Stored data entries:

--- START ---

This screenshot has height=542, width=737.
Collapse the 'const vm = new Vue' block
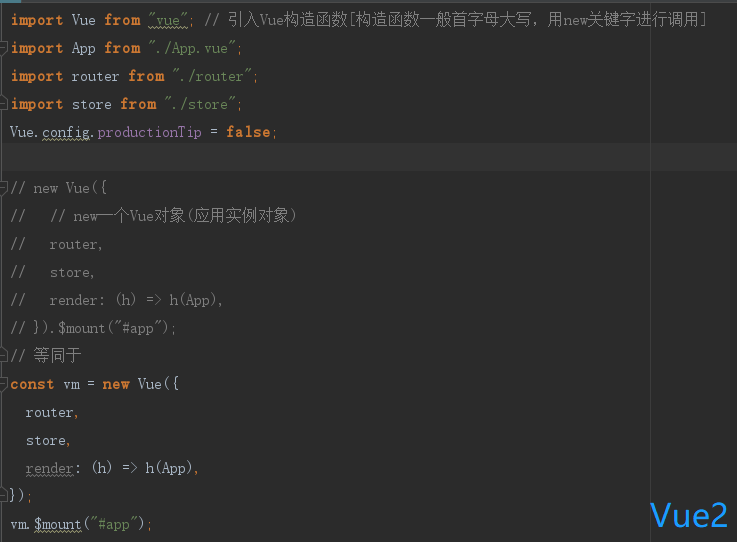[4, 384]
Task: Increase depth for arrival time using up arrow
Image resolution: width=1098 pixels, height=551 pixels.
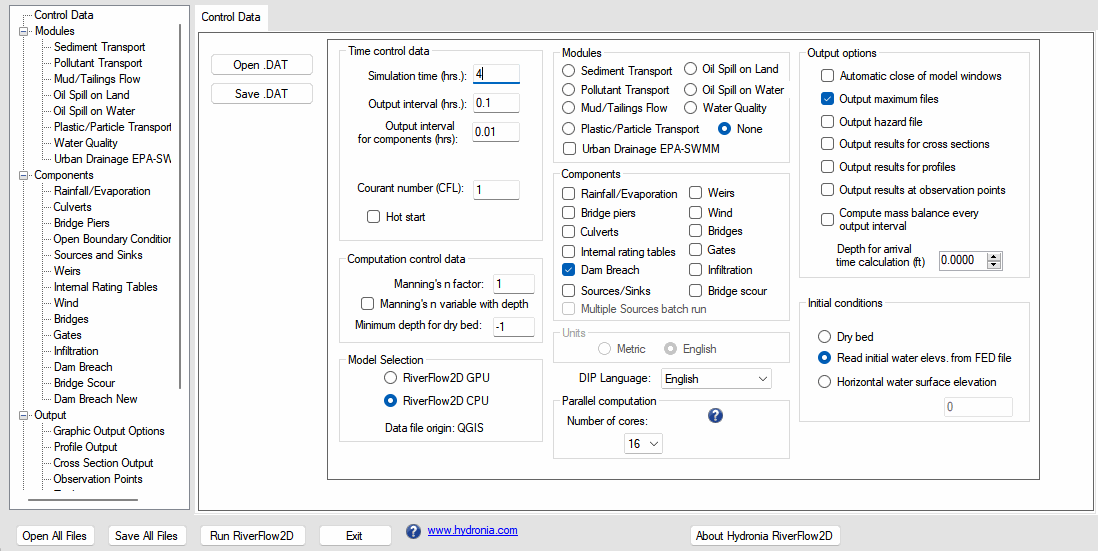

--- END ---

WHAT YOU NEED TO DO = Find the word "width" in the data and show each line that holds it.

SOLUTION BELOW =
This screenshot has height=542, width=737.
Image resolution: width=1098 pixels, height=551 pixels.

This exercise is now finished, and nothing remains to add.